What to work on: The data that follows should be copied out exactly.
==========
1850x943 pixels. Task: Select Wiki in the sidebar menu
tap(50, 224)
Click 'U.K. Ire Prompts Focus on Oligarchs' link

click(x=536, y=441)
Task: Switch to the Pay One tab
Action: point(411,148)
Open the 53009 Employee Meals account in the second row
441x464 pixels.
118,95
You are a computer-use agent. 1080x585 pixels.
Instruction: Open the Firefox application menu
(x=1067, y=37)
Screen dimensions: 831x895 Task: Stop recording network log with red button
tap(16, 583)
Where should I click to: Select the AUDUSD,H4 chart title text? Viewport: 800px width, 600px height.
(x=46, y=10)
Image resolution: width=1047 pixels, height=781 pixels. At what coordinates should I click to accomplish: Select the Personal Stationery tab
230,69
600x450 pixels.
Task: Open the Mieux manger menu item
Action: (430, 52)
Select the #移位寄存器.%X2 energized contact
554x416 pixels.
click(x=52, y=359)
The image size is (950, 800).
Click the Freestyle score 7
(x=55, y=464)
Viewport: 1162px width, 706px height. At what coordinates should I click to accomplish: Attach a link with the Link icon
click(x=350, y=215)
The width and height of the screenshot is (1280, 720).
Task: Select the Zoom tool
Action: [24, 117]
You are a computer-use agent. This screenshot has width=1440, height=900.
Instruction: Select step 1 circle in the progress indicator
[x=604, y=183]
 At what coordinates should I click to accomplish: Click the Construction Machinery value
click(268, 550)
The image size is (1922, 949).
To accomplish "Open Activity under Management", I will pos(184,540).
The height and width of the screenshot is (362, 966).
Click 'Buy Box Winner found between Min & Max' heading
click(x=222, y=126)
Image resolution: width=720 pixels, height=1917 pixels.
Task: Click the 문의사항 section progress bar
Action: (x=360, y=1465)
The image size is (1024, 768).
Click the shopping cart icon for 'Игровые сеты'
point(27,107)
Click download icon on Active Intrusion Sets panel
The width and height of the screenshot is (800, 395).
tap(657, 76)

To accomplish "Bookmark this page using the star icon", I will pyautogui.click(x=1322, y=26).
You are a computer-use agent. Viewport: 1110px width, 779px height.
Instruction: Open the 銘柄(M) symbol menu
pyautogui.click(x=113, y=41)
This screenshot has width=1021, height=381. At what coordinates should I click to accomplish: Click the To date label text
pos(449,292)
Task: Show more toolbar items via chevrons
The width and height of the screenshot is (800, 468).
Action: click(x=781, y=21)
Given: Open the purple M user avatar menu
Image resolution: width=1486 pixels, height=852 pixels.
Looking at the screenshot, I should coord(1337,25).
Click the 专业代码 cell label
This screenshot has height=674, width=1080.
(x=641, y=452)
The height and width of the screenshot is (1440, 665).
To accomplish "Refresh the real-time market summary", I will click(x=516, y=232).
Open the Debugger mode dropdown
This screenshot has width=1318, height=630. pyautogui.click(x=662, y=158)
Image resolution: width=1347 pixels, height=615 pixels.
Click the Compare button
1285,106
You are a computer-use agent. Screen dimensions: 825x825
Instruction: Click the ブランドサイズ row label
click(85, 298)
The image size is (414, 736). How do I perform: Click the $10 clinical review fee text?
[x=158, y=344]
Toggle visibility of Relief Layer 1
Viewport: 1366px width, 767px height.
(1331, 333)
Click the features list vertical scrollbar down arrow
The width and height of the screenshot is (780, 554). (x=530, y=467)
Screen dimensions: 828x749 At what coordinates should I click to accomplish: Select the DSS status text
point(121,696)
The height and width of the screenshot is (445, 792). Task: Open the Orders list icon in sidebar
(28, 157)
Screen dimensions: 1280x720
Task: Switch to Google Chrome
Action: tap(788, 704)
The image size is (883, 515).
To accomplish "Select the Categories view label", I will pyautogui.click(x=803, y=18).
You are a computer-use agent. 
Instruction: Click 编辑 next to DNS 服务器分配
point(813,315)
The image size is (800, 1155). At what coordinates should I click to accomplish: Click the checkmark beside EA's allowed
==========
Written solution:
1850x943 pixels. Task: Select Wiki in the sidebar menu
tap(50, 224)
Click 'U.K. Ire Prompts Focus on Oligarchs' link

click(x=536, y=441)
Task: Switch to the Pay One tab
Action: point(411,148)
Open the 53009 Employee Meals account in the second row
441x464 pixels.
118,95
You are a computer-use agent. 1080x585 pixels.
Instruction: Open the Firefox application menu
(x=1067, y=37)
Screen dimensions: 831x895 Task: Stop recording network log with red button
tap(16, 583)
Where should I click to: Select the AUDUSD,H4 chart title text? Viewport: 800px width, 600px height.
(x=46, y=10)
Image resolution: width=1047 pixels, height=781 pixels. At what coordinates should I click to accomplish: Select the Personal Stationery tab
230,69
600x450 pixels.
Task: Open the Mieux manger menu item
Action: (430, 52)
Select the #移位寄存器.%X2 energized contact
554x416 pixels.
click(x=52, y=359)
The image size is (950, 800).
Click the Freestyle score 7
(x=55, y=464)
Viewport: 1162px width, 706px height. At what coordinates should I click to accomplish: Attach a link with the Link icon
click(x=350, y=215)
The width and height of the screenshot is (1280, 720).
Task: Select the Zoom tool
Action: [24, 117]
You are a computer-use agent. This screenshot has width=1440, height=900.
Instruction: Select step 1 circle in the progress indicator
[x=604, y=183]
 At what coordinates should I click to accomplish: Click the Construction Machinery value
click(268, 550)
The image size is (1922, 949).
To accomplish "Open Activity under Management", I will pos(184,540).
The height and width of the screenshot is (362, 966).
Click 'Buy Box Winner found between Min & Max' heading
click(x=222, y=126)
Image resolution: width=720 pixels, height=1917 pixels.
Task: Click the 문의사항 section progress bar
Action: (x=360, y=1465)
The image size is (1024, 768).
Click the shopping cart icon for 'Игровые сеты'
point(27,107)
Click download icon on Active Intrusion Sets panel
The width and height of the screenshot is (800, 395).
tap(657, 76)

To accomplish "Bookmark this page using the star icon", I will pyautogui.click(x=1322, y=26).
You are a computer-use agent. Viewport: 1110px width, 779px height.
Instruction: Open the 銘柄(M) symbol menu
pyautogui.click(x=113, y=41)
This screenshot has width=1021, height=381. At what coordinates should I click to accomplish: Click the To date label text
pos(449,292)
Task: Show more toolbar items via chevrons
The width and height of the screenshot is (800, 468).
Action: click(x=781, y=21)
Given: Open the purple M user avatar menu
Image resolution: width=1486 pixels, height=852 pixels.
Looking at the screenshot, I should coord(1337,25).
Click the 专业代码 cell label
This screenshot has height=674, width=1080.
(x=641, y=452)
The height and width of the screenshot is (1440, 665).
To accomplish "Refresh the real-time market summary", I will click(x=516, y=232).
Open the Debugger mode dropdown
This screenshot has width=1318, height=630. pyautogui.click(x=662, y=158)
Image resolution: width=1347 pixels, height=615 pixels.
Click the Compare button
1285,106
You are a computer-use agent. Screen dimensions: 825x825
Instruction: Click the ブランドサイズ row label
click(85, 298)
The image size is (414, 736). How do I perform: Click the $10 clinical review fee text?
[x=158, y=344]
Toggle visibility of Relief Layer 1
Viewport: 1366px width, 767px height.
(1331, 333)
Click the features list vertical scrollbar down arrow
The width and height of the screenshot is (780, 554). (x=530, y=467)
Screen dimensions: 828x749 At what coordinates should I click to accomplish: Select the DSS status text
point(121,696)
The height and width of the screenshot is (445, 792). Task: Open the Orders list icon in sidebar
(28, 157)
Screen dimensions: 1280x720
Task: Switch to Google Chrome
Action: tap(788, 704)
The image size is (883, 515).
To accomplish "Select the Categories view label", I will pyautogui.click(x=803, y=18).
You are a computer-use agent. 
Instruction: Click 编辑 next to DNS 服务器分配
point(813,315)
The image size is (800, 1155). At what coordinates should I click to accomplish: Click the checkmark beside EA's allowed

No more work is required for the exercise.